**Description of the task:** Extract every line of the data from the one containing "関連作品をもっと見る (325, 1171)" down to the last line, including both of those lines, and repeat them word for word.

**Text and item location entries:**

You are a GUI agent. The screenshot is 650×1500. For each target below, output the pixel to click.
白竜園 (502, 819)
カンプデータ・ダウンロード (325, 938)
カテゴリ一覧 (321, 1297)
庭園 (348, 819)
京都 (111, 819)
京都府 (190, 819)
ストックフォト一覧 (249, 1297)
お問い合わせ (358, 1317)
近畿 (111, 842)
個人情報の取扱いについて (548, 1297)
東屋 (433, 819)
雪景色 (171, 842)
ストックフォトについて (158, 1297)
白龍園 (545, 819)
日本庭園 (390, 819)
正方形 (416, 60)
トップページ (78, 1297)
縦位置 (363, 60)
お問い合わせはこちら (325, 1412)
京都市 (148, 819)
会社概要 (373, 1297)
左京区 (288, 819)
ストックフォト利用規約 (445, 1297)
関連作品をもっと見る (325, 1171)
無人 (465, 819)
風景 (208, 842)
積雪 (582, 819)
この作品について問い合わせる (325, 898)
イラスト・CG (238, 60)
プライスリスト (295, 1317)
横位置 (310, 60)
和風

**Response below:**
関連作品をもっと見る (325, 1171)
無人 (465, 819)
風景 (208, 842)
積雪 (582, 819)
この作品について問い合わせる (325, 898)
イラスト・CG (238, 60)
プライスリスト (295, 1317)
横位置 (310, 60)
和風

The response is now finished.